Here’s Katie’s recipe for green smoothies.
5. Get creative!
Guess what? You can add greens to recipes that don’t call for greens!
I’m sure that you have many recipes in your regular rotation that could have a few leaves of kale snuck in. You’ve already learned how to add them to any pasta dish (see macaroni & cheese, above). But try chopping them up and adding to soups, rice, stir fries, or casseroles (you may want to steam/sauté them first so they are nice and tender).
Sneak some sautéed Swiss chard into quesadillas or burritos. Throw some spinach (no need to cook first) into your lasagna. You could even use the green ice cube idea above to have them ready to throw into anything that will be simmering on the stove for a bit.
If you have other ideas for how to sneak greens into meals, leave them in the comments below!
Bonus Tips: Using up Lettuce
The previous tips applied to greens that are generally eaten cooked (or at least should be). But what about lettuce?
If you happen to get lettuce out your ears from your CSA one week, how can you eat it all before it goes bad? My biggest excuse for not eating more salad is that I’m already in a hurry cooking dinner and don’t want to take the time to wash the lettuce and make salad dressing. So follow these tips to have a salad at your fingertips anytime!

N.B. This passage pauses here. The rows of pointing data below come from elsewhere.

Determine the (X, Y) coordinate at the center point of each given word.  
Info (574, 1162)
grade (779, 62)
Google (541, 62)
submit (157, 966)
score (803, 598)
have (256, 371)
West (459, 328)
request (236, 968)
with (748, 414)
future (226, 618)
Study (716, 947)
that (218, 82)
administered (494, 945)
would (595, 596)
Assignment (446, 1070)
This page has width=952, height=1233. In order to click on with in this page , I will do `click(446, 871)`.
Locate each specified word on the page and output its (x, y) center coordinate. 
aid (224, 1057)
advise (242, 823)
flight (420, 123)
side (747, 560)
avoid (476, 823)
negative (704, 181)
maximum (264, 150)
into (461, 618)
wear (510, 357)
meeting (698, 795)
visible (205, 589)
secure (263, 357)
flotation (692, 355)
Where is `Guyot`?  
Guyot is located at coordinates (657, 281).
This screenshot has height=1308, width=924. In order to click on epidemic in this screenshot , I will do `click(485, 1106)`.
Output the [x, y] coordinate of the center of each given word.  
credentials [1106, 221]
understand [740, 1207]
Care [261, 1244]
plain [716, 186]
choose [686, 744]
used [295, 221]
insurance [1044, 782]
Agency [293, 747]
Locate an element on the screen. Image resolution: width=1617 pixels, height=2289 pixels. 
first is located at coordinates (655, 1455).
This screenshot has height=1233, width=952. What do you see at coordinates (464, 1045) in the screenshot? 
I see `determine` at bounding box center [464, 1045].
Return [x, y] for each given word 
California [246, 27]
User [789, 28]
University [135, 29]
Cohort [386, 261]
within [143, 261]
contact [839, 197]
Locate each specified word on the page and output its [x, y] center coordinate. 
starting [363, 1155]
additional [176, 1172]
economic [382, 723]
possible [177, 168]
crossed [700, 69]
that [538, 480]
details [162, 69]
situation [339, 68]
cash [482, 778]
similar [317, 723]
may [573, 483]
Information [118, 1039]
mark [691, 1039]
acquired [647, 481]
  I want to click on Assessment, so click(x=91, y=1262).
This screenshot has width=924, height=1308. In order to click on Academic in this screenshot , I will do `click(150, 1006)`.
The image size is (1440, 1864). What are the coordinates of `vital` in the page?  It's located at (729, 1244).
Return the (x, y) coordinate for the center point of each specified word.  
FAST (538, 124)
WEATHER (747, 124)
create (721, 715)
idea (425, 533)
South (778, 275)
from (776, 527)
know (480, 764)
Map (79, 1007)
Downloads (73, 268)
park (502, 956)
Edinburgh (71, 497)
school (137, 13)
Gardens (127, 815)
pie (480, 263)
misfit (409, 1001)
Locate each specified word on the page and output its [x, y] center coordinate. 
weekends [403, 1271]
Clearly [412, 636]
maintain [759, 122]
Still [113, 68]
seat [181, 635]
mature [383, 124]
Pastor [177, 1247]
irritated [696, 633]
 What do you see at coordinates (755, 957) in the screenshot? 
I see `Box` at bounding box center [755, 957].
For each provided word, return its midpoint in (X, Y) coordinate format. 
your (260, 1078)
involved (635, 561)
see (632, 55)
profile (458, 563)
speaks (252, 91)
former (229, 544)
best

Lettuce tip #1: Wash it right away.
As soon as you get home from your CSA pick-up, get out your salad spinner. Wash all the lettuce and spin it dry. Put it in a container (I have a few saved from store-bought organic salad greens) with a paper towel to absorb excess moisture. Now it’s ready to go whenever you want salad with your meal!
Lettuce tip #2: Have some homemade salad dressing waiting for you in the fridge.
When you are in the kitchen doing something else anyway, whip up an easy vinaigrette. Put it in the fridge and use it over the course of the next week or so. This also helps you avoid the industrial oils and HFCS in store-bought dressings! Here is my recipe for an easy homemade balsamic vinaigrette.
Lettuce tip #3: Stir fry it!
Is your lettuce starting to wilt but not quite “gone bad” yet? When it’s past its prime and you no longer want to eat it in a salad, make stir fry for dinner and throw some lettuce into the mix. Add it towards the end; you only need to cook it for a couple minutes.
How do you use up all your CSA veggies? What’s your favorite way to eat greens?
Joanna Rodriguez is a wife, mother, homemaker, and dancer. She loves yellow butter from cows that eat grass. So much so that her husband often remarks that the butter on her toast looks like a slab of cheese. In between changing diapers and conquering the dishes, she takes time to craft delicious and nourishing meals for her friends and family. For her, real food is about taking care of the gifts we’ve been given, and sharing what we have with those around us.
She writes about real food and shares her recipes at Plus Other Good Stuff.
Thank you so much, Joanna! I’m loving these fabulous guest posters giving me a little break while we settle in with the in-laws. I’ll be back tomorrow and next day, as long as the Internet will talk to me.